Um estudo inédito do Sindifisco Nacional aponta que, desde 2009, os super-ricos no Brasil pagam proporcionalmente menos imposto de renda do que a classe média. A pesquisa, baseada em dados da Receita Federal e IBGE, destaca uma distorção no sistema tributário que favorece os mais ricos e amplia a desigualdade.
O levantamento mostra que, enquanto a carga tributária sobre a classe média cresce, a dos milionários diminui, principalmente devido à isenção sobre dividendos. A proposta de reforma do governo Lula busca corrigir parte dessas distorções.
Como a desigualdade tributária se consolidou
O levantamento do Sindifisco Nacional detalha que, entre 2007 e 2023, a alíquota efetiva média do imposto de renda caiu quase 40% para os mais ricos, impulsionada pela isenção sobre dividendos, lucros distribuídos por empresas a acionistas desde 1996. Em 2023, contribuintes com renda acima de 320 salários mínimos mensais (R$ 5,068 milhões ao ano) pagaram uma alíquota média de 4,34%, menos da metade dos que ganham entre 5 e 30 salários mínimos (9,85%).
Em 2007, a diferença era menor: os super-ricos pagavam 6,9% e a classe média, 6,3%. O congelamento da tabela do IR, sem atualização pela inflação, fez a carga da classe média subir, enquanto o aumento dos rendimentos isentos favoreceu os milionários. O auditor fiscal Dão Real, presidente do sindicato, destaca que “a renda de lucros e dividendos cresceu 43% entre 2020 e 2023, enquanto as rendas totais subiram 31%”.
O congelamento da tabela faz com que trabalhadores subam de faixa e paguem mais imposto, mesmo sem aumento real de poder de compra. Desde 2009, a tabela tem cinco faixas, com alíquotas de 7,5% a 27,5% para rendas acima de R$ 4.664,68 mensais, valor que não é reajustado desde 2015.
Propostas de reforma e desafios
A proposta do governo Lula, enviada ao Congresso em março, eleva a isenção do IR para rendas de até R$ 5 mil e reduz a tributação para quem ganha até R$ 7.350. Para compensar, cria-se um imposto mínimo de até 10% para rendas a partir de R$ 50 mil mensais.
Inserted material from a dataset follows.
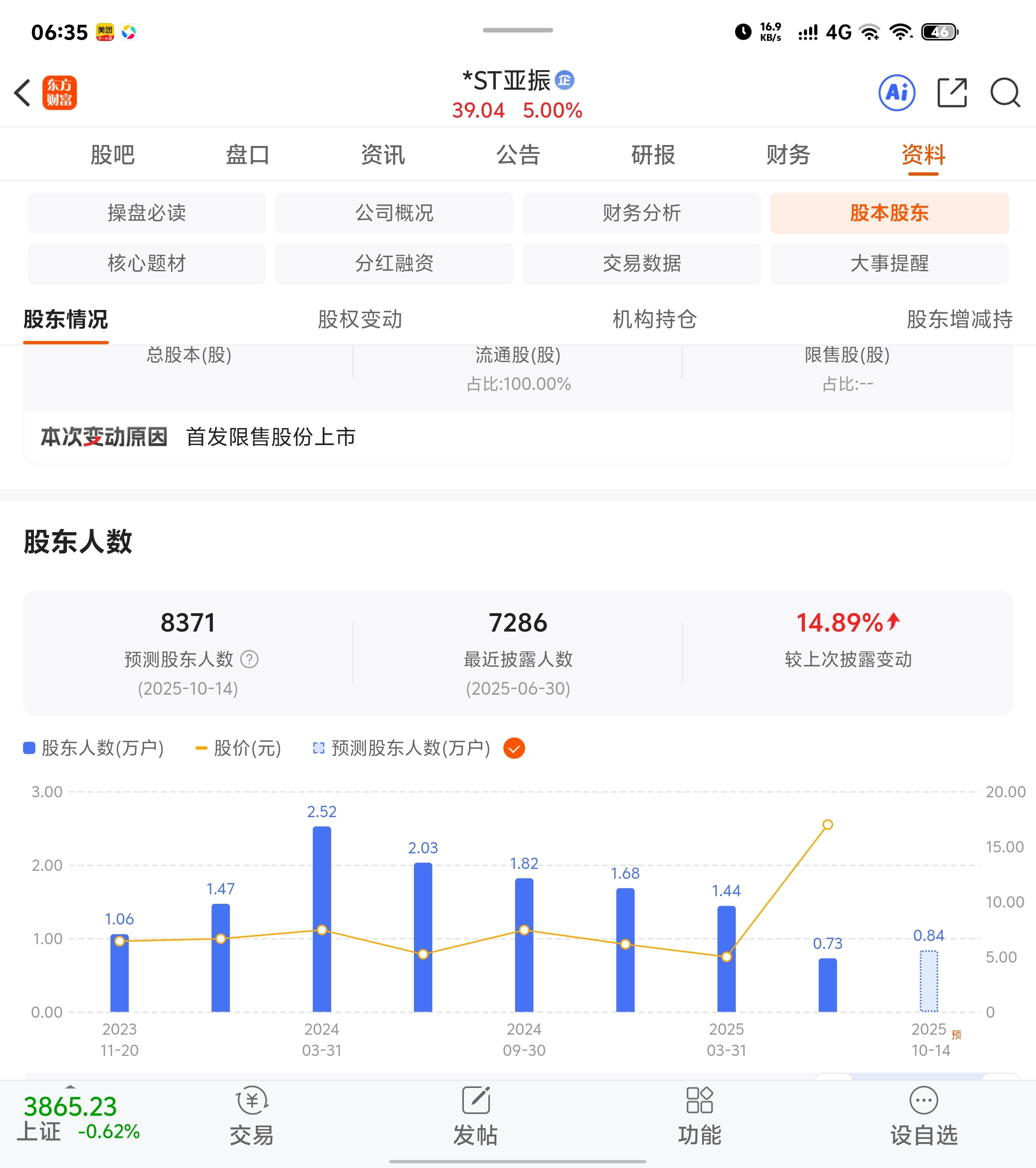1036x1168 pixels.
Task: Tap the question mark help icon
Action: click(249, 659)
O objetivo é que quem ganha acima de R$ 1,2 milhão ao ano pague pelo menos essa alíquota, com ajuste anual caso o valor pago seja menor.
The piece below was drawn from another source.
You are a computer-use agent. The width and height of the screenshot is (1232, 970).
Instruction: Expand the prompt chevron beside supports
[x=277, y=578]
O Sindifisco defende uma alíquota mínima ainda maior, de até 15% para os super-ricos, e a correção da tabela do IR pela inflação para aliviar a classe média. Dão Real avalia que a reforma “resolve parcialmente” as distorções, mas a classe média ainda pagará alíquotas próximas às dos ricos. Segundo ele, “a proposta do governo vai mexer nos dois extremos: vai derrubar a alíquota efetiva dos que ganham até cinco salários mínimos e subir a dos mais ricos”.
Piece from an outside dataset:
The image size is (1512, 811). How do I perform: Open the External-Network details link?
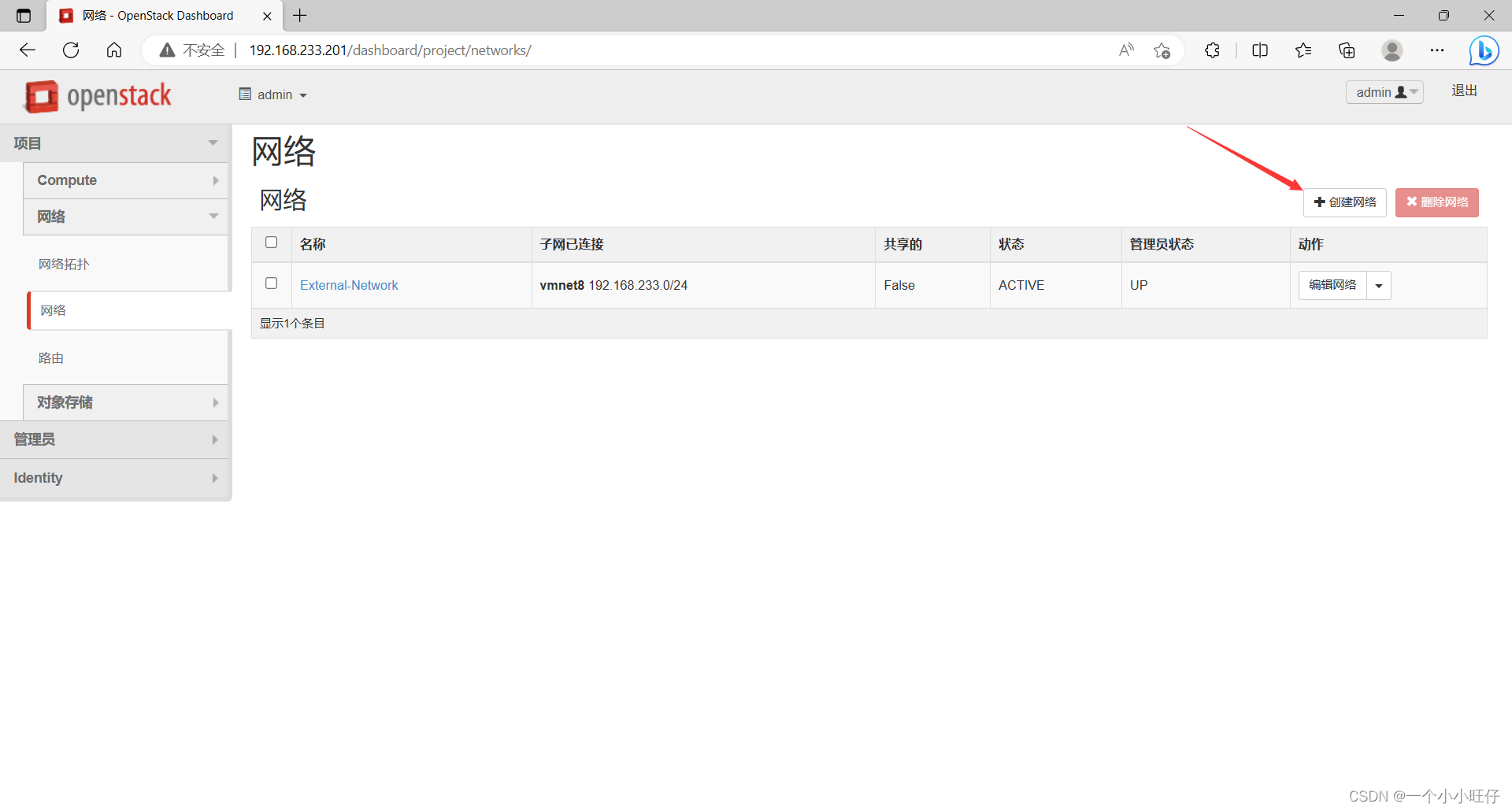349,285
Apesar do avanço, há resistência no Congresso até mesmo para aprovar o imposto mínimo de 10%. O sindicato apresentou alternativas para ampliar a progressividade e cobrir a desoneração das rendas intermediárias. A discussão segue intensa, com setores da sociedade civil e políticos defendendo a taxação de grandes fortunas e revisão das deduções fiscais.